[Stored data]
---*---

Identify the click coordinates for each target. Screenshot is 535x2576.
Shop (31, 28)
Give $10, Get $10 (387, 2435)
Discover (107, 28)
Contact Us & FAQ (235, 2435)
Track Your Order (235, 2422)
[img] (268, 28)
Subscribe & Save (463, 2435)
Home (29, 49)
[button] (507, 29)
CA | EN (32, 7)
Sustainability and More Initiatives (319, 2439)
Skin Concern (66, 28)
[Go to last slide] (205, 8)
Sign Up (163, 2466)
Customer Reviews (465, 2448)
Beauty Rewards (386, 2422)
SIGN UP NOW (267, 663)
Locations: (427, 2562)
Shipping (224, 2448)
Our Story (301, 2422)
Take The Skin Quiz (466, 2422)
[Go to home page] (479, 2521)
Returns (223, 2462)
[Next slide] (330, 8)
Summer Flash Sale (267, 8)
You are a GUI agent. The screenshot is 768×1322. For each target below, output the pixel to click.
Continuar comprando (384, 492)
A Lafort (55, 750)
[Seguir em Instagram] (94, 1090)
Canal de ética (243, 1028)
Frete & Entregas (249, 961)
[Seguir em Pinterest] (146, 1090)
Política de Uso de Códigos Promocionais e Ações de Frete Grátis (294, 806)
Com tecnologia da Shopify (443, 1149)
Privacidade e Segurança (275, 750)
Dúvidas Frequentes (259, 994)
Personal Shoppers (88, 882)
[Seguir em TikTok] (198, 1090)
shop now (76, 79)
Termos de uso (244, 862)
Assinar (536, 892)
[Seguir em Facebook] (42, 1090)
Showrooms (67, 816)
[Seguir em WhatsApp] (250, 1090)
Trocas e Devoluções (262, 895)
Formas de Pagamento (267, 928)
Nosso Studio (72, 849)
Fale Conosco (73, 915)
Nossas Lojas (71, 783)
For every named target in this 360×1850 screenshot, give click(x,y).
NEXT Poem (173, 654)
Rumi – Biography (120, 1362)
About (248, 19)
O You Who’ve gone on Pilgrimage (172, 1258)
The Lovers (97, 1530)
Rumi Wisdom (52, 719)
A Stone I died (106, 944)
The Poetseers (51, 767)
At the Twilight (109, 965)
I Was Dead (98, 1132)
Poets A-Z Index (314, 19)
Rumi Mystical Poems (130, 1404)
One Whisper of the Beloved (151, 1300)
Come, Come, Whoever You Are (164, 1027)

---*---

What needs to be done: Reproduce each entry precisely, so that nothing differs from the original.

Expected answer:
Identify the click coordinates for each target. Screenshot is 535x2576.
Shop (31, 28)
Give $10, Get $10 (387, 2435)
Discover (107, 28)
Contact Us & FAQ (235, 2435)
Track Your Order (235, 2422)
[img] (268, 28)
Subscribe & Save (463, 2435)
Home (29, 49)
[button] (507, 29)
CA | EN (32, 7)
Sustainability and More Initiatives (319, 2439)
Skin Concern (66, 28)
[Go to last slide] (205, 8)
Sign Up (163, 2466)
Customer Reviews (465, 2448)
Beauty Rewards (386, 2422)
SIGN UP NOW (267, 663)
Locations: (427, 2562)
Shipping (224, 2448)
Our Story (301, 2422)
Take The Skin Quiz (466, 2422)
[Go to home page] (479, 2521)
Returns (223, 2462)
[Next slide] (330, 8)
Summer Flash Sale (267, 8)
You are a GUI agent. The screenshot is 768×1322. For each target below, output the pixel to click.
Continuar comprando (384, 492)
A Lafort (55, 750)
[Seguir em Instagram] (94, 1090)
Canal de ética (243, 1028)
Frete & Entregas (249, 961)
[Seguir em Pinterest] (146, 1090)
Política de Uso de Códigos Promocionais e Ações de Frete Grátis (294, 806)
Com tecnologia da Shopify (443, 1149)
Privacidade e Segurança (275, 750)
Dúvidas Frequentes (259, 994)
Personal Shoppers (88, 882)
[Seguir em TikTok] (198, 1090)
shop now (76, 79)
Termos de uso (244, 862)
Assinar (536, 892)
[Seguir em Facebook] (42, 1090)
Showrooms (67, 816)
[Seguir em WhatsApp] (250, 1090)
Trocas e Devoluções (262, 895)
Formas de Pagamento (267, 928)
Nosso Studio (72, 849)
Fale Conosco (73, 915)
Nossas Lojas (71, 783)
For every named target in this 360×1850 screenshot, give click(x,y).
NEXT Poem (173, 654)
Rumi – Biography (120, 1362)
About (248, 19)
O You Who’ve gone on Pilgrimage (172, 1258)
The Lovers (97, 1530)
Rumi Wisdom (52, 719)
A Stone I died (106, 944)
The Poetseers (51, 767)
At the Twilight (109, 965)
I Was Dead (98, 1132)
Poets A-Z Index (314, 19)
Rumi Mystical Poems (130, 1404)
One Whisper of the Beloved (151, 1300)
Come, Come, Whoever You Are (164, 1027)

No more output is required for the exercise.